The justices will also this term review a pair of state laws barring transgender athletes from participating on girls’ and women’s sports teams, an issue the Trump administration has seized on as it seeks to limit transgender rights on military service, bathroom access, and athletics.
In the Colorado case, Chiles is represented by the Alliance Defending Freedom, a conservative Christian legal organization, which is also behind recent challenges at the court to abortion access, insurance coverage for contraception, and gay and transgender rights.
Colorado is one of more than two dozen states that prohibit or limit conversion therapy for minors. Major health care associations say such therapy puts minors at increased risk of depression, anxiety and suicide attempts. (New York City repealed its far-reaching ban on conversion therapy in 2019 to avoid a lawsuit, but a state law remains in effect.)
Colorado’s 2019 statute prohibits counseling minors to change their “gender expressions or to eliminate or reduce sexual or romantic attraction or feelings toward individuals of the same sex.”

EXTRACTED DATA:

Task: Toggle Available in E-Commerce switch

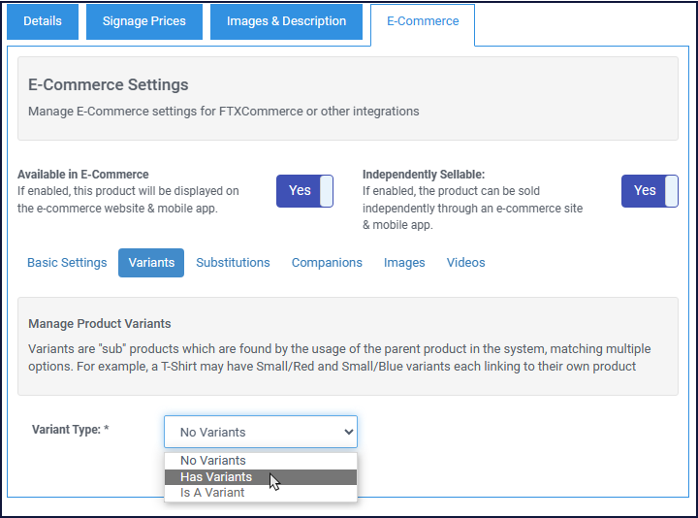Action: [x=304, y=191]
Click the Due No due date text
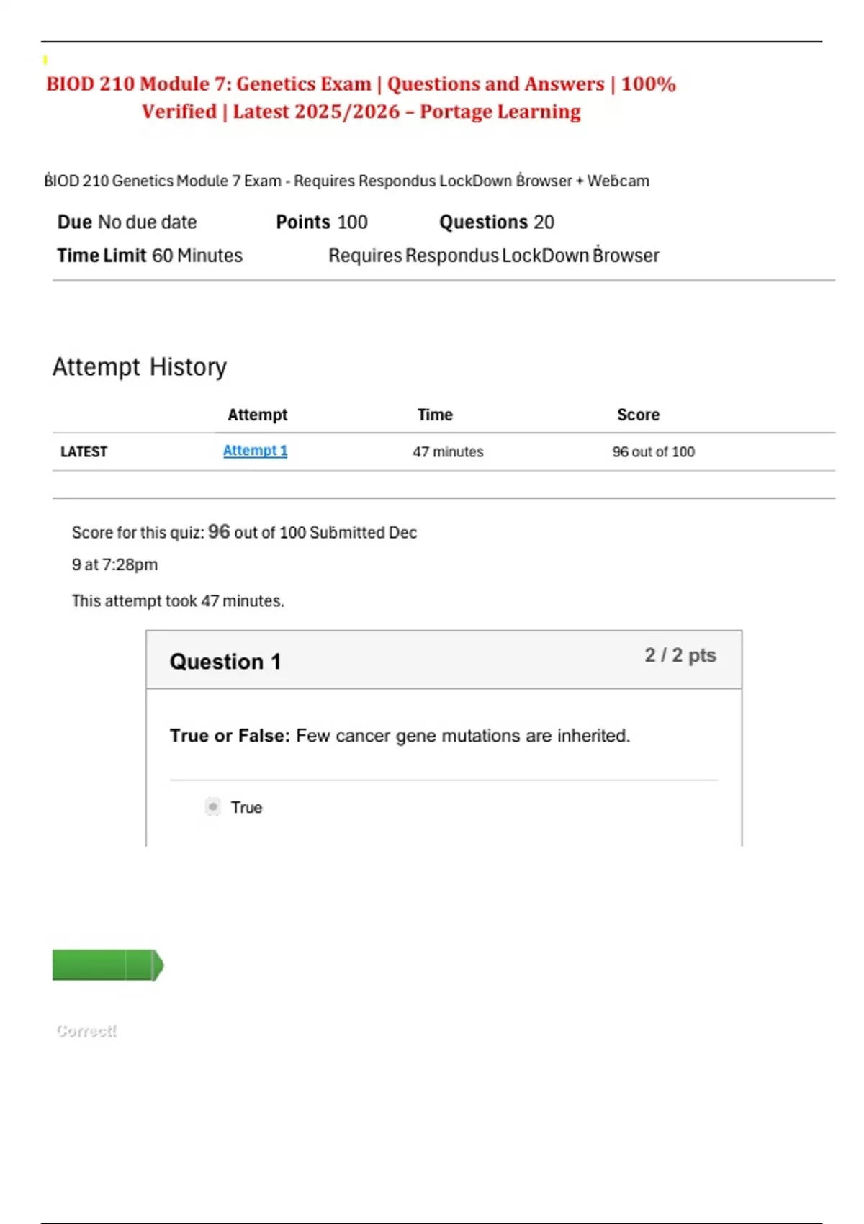This screenshot has width=864, height=1224. coord(127,222)
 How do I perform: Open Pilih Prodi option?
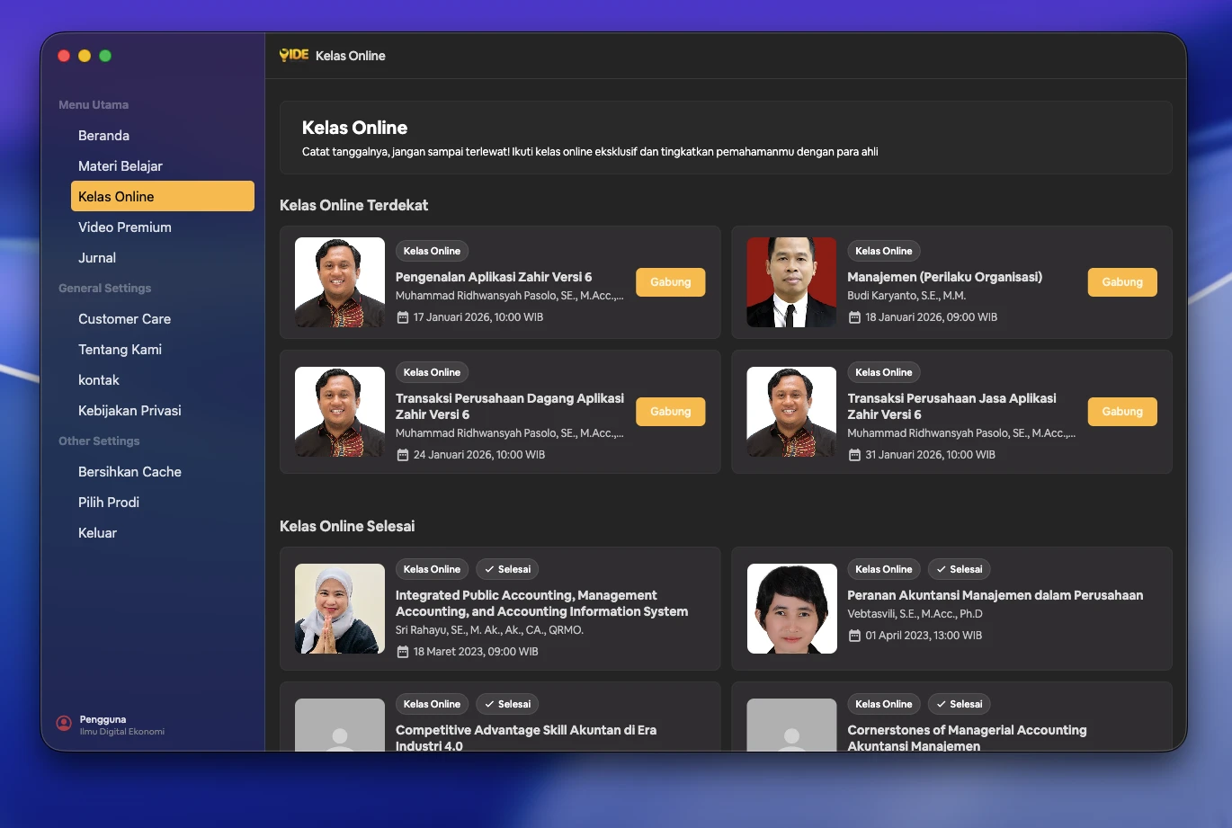click(x=109, y=503)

YOUR ASSIGNMENT: How would the news passage on Colorado's conversion therapy ban go on? Write its next part, starting right after its final sentence.

ANSWER TO THIS PROBLEM:
It was passed in response to the experiences of people like Mathew Shurka, who testified before lawmakers about the trauma he endured during five years of conversion therapy starting at age 16. Shurka’s father took him to a therapist who said he could eliminate an attraction to boys. Shurka was told to limit contact with his mother and sisters for three years so as not to look at women as his peers, and was trained to “defeminize.”
As a result, Shurka said he experienced anxiety, depression, and suicidal thoughts.
“I knew I wasn’t changing and I blamed myself for my failures; it didn’t occur to me that the therapist was harming me,” said Shurka, who went on to become an activist seeking an end to conversion therapy.
Chiles said she is not seeking to “cure” clients of same-sex attractions or to “change” their sexual orientation but only to help patients with their stated goals, which sometimes include “seeking to reduce or eliminate unwanted sexual attractions,” according to her filings.
Colorado’s Democratic attorney general, Phil Weiser, said states have long regulated medical practices, including treatments carried out through speech, to protect patients from substandard care. The law, he says, is about professional conduct, not speech.
Weiser warned that a Supreme Court ruling against Colorado would undercut the ability of states to regulate other professions and make it harder to sue all kinds of professionals, including doctors and lawyers, for giving bad advice.
Weiser said the Supreme Court would be ill-advised to take up what he characterized as “made up” or “hypothesized controversies.”
“We’re hypothesizing about what type of therapy she might do, given that she hasn’t actually shown to have done any of this therapy,” he said.
A lawyer for Chiles, Jim Campbell, the chief legal counsel with the Alliance Defending Freedom, said an earlier Supreme Court ruling requires a decision in her favor.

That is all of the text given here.